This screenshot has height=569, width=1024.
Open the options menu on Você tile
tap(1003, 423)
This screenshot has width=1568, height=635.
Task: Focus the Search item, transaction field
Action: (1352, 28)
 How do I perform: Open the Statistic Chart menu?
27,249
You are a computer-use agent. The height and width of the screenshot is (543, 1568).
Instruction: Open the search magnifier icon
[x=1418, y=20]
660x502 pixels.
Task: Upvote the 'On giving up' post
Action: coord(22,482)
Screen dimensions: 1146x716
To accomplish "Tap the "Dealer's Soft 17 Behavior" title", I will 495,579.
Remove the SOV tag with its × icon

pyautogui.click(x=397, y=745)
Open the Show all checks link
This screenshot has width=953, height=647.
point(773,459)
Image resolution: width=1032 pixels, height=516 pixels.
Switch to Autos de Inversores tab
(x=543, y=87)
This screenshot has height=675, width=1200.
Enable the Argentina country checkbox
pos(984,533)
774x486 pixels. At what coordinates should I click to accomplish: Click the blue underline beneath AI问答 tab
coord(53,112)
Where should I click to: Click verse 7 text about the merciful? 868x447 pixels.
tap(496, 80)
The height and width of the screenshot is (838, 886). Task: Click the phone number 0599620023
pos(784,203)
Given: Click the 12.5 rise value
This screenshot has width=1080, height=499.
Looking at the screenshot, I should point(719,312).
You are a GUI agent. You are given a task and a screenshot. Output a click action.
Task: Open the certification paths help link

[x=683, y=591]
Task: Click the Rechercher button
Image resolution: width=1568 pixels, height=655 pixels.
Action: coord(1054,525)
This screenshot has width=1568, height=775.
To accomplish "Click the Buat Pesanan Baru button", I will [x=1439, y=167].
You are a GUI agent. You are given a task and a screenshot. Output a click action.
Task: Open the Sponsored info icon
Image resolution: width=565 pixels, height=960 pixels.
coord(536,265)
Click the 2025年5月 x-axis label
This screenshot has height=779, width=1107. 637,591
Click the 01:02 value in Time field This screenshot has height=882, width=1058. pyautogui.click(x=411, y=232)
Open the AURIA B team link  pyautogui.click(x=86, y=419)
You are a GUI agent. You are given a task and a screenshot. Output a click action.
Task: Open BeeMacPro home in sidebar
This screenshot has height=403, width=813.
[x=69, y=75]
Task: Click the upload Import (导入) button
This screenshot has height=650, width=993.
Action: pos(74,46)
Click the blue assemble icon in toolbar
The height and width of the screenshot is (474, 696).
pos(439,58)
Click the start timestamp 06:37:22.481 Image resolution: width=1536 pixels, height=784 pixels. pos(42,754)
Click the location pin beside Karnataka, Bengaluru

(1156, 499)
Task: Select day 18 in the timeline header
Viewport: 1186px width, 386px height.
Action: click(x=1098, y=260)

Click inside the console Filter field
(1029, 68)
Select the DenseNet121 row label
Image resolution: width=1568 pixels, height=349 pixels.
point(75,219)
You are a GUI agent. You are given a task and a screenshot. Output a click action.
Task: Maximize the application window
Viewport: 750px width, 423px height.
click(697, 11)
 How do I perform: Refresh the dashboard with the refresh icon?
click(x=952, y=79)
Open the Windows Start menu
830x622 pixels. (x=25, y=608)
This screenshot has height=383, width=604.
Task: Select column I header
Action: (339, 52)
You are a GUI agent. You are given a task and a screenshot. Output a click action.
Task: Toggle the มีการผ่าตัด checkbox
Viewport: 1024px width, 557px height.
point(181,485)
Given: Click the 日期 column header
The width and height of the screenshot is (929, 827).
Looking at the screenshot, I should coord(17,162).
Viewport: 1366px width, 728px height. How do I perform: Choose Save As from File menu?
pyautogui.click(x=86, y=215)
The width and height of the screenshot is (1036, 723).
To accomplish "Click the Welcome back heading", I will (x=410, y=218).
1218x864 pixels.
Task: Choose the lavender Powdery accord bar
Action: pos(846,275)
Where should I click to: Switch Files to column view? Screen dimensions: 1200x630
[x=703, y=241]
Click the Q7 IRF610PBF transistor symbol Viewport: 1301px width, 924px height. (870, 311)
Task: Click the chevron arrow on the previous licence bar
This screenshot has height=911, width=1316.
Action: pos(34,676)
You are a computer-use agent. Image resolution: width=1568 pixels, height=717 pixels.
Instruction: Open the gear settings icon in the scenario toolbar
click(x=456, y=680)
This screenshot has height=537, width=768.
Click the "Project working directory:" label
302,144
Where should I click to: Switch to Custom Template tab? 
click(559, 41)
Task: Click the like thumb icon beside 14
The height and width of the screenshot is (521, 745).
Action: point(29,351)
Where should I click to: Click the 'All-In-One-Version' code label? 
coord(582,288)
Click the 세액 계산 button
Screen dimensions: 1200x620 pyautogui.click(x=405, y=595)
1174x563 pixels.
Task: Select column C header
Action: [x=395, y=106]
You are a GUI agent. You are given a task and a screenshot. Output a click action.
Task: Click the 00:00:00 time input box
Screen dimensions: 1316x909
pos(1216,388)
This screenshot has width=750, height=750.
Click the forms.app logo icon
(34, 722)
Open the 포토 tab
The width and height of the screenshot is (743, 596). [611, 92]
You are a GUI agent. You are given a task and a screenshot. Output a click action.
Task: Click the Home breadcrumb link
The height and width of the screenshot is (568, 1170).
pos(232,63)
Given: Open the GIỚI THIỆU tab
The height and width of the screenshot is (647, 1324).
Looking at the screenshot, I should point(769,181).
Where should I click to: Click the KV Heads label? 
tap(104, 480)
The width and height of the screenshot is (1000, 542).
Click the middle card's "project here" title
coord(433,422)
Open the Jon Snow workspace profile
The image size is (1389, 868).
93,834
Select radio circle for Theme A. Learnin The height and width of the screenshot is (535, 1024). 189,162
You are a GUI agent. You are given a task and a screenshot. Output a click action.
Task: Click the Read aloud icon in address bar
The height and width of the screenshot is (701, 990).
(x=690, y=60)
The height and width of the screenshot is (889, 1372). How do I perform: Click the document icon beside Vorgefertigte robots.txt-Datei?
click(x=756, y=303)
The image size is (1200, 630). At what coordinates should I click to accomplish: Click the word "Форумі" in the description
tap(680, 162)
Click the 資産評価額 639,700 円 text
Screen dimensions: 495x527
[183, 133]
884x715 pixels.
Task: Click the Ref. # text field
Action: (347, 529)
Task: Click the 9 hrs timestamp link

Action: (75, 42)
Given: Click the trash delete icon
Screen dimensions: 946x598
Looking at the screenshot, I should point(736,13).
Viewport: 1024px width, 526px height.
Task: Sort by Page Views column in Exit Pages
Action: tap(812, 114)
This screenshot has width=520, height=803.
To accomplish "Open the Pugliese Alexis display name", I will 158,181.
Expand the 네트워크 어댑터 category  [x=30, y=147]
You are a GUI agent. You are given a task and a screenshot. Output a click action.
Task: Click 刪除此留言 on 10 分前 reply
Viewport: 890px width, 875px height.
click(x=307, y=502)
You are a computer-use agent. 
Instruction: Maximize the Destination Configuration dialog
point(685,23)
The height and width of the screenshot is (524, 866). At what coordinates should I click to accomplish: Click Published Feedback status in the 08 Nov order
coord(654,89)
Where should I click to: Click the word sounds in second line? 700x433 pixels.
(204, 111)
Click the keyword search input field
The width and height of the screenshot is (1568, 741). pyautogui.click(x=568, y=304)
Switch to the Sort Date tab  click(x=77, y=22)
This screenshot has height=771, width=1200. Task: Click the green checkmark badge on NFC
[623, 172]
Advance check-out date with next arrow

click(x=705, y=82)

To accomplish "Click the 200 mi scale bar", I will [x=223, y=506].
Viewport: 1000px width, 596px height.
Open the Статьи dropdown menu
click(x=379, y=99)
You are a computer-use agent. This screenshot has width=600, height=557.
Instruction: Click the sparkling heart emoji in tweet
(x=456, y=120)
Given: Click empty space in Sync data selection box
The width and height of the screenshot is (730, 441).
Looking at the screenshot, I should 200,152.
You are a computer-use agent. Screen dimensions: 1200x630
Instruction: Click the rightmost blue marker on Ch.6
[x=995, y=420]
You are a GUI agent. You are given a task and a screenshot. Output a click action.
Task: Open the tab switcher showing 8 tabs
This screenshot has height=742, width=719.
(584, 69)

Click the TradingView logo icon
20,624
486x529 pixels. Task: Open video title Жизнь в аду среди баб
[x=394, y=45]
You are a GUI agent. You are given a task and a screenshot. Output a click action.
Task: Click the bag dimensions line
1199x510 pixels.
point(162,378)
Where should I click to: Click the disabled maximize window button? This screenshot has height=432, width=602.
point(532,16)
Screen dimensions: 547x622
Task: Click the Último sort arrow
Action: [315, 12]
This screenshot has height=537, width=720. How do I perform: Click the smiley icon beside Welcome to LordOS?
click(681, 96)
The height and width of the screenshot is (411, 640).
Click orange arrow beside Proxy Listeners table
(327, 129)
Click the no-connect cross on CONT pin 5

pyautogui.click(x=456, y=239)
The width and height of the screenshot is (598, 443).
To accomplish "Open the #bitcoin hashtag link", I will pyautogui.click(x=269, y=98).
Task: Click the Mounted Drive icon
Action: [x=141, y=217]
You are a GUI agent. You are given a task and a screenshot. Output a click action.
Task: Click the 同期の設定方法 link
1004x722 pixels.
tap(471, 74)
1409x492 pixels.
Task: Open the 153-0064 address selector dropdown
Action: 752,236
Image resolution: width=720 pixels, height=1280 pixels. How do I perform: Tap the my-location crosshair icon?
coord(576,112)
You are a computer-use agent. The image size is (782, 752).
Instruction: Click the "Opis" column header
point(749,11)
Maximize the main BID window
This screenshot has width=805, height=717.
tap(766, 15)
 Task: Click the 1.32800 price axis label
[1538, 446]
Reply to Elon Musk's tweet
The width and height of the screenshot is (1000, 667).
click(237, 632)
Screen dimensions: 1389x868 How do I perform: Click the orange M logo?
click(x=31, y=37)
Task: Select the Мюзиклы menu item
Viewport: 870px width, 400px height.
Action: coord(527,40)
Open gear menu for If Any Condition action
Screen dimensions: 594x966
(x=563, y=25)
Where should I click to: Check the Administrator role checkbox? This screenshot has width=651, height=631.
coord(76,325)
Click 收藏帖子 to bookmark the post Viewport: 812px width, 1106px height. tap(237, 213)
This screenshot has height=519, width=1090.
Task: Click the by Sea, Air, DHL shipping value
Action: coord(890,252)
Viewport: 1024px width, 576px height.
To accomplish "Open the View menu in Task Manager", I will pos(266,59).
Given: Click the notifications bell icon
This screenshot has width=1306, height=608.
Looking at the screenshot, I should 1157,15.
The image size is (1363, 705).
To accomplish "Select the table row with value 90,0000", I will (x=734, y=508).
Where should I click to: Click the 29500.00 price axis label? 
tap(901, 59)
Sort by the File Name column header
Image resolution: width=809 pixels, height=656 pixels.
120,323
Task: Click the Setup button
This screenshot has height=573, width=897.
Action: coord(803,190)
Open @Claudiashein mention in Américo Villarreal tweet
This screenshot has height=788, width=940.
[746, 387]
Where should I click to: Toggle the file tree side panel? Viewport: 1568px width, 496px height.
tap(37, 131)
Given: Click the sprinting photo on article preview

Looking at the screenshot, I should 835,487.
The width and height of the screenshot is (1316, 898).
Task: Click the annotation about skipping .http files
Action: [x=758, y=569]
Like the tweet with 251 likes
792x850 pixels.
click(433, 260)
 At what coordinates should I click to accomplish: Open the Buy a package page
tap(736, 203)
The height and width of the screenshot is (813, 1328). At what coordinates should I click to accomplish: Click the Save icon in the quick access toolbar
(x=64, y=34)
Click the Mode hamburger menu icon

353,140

**Activity**
Copy out all lines from the material above that contain the string "computer".

**Final answer**
You are a computer-use agent. The height and width of the screenshot is (543, 1568).
You are a computer-use agent. Image resolution: width=1568 pixels, height=717 pixels.
You are a computer-use agent. 
You are a computer-use agent. This screenshot has width=600, height=557.
You are a computer-use agent. Screen dimensions: 1200x630
You are a computer-use agent. The image size is (782, 752).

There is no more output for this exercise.